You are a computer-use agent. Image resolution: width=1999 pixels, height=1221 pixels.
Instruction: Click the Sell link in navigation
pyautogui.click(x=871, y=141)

== == ==

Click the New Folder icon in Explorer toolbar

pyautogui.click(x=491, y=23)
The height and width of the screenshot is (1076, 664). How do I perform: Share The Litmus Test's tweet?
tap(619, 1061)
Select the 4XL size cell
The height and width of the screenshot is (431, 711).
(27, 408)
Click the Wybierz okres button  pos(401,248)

== == ==

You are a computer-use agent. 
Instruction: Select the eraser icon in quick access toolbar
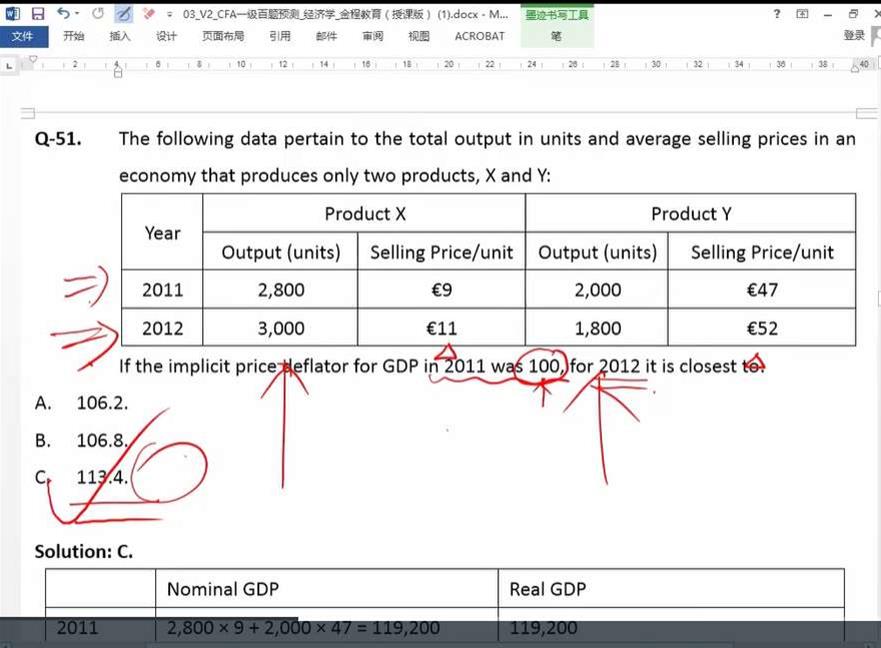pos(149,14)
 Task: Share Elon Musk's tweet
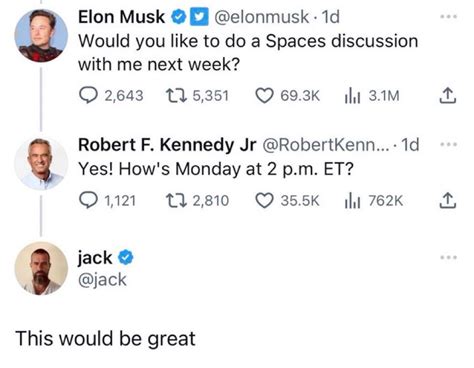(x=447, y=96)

== == ==

# TASK TO CARRY OUT:
Each line above that contains the word "agent" must be copied.

# ANSWER SECTION:
You are a computer-use agent. Image resolution: width=1999 pixels, height=1221 pixels.
You are a computer-use agent. 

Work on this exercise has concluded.